=== Text shown ===

He said concerns raised by wildlife agencies are speculative and not supported by a peer-reviewed study. Eades also said he does not see the difference between needles from bales being on the beach and pine needles from dead Christmas trees, which are placed on some beaches to build up dunes.
In May 2015, some property owners of two lots on Figure Eight Island, a private island in New Hanover County, installed bales without state authorization. That August, the Division of Coastal Management issued a CAMA minor permit authorizing the use of hay bales in lieu of sand fencing.
The hay bales were on the beach only a few months before they were washed away by storms, according to the Division of Coastal Management.
If permitted, bales will be placed at six street-end sites along the shore under the same requirements as wooden slat and wire sand fencing.
Coastal Resources Commission Chair Renee Cahoon said, based on how the bales perform, they could “add something to the tool box.”
“We’ll never know until we try something,” she said.
Monitoring will include photographic documentation on a monthly basis, following the durability of the bales, and placing signs on the beach notifying the public that the bales are a pilot project.
In other Coastal Resources Commission business:
• The Coastal Resources Commission received additional information about proposed amendments to inlet hazard areas, or IHAs. IHAs are shorelines at inlets, which can shift suddenly and dramatically, making them especially vulnerable to erosion and flooding. The state is in the process of updating the fiscal analysis for the proposed redrawn IHA boundary maps. Though construction is allowed in these areas, there are building size limits and setbacks that must be met. The public will have more time to comment on the proposed amendments, including a public hearing, before the commission makes a decision.
• The commission discussed amendments to proposed rules on beachfront septic systems. One of the proposed rules would allow oceanfront property owners who can repair a septic tank without having to relocate it from having to obtain a permit. The commission also discussed setback requirements for property owners that have to replace their septic tanks.
The commission is scheduled to meet April 26-27 in the Outer Banks.

=== Data extract ===

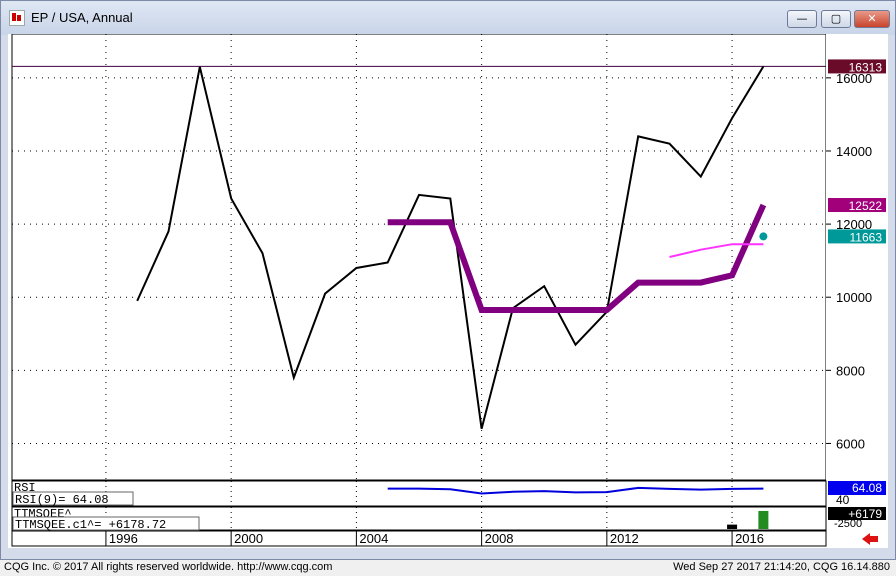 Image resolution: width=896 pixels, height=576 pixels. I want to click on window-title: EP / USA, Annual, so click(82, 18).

===
=== Data extract ===

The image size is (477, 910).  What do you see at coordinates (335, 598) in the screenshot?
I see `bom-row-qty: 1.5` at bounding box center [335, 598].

===

(Assignment): Copy word for word the part of the hay bale article starting with "In May 2015, some" and going on through "of Coastal Management.". Rely only on the hay bale article.

(Solution for this task):
In May 2015, some property owners of two lots on Figure Eight Island, a private island in New Hanover County, installed bales without state authorization. That August, the Division of Coastal Management issued a CAMA minor permit authorizing the use of hay bales in lieu of sand fencing.
The hay bales were on the beach only a few months before they were washed away by storms, according to the Division of Coastal Management.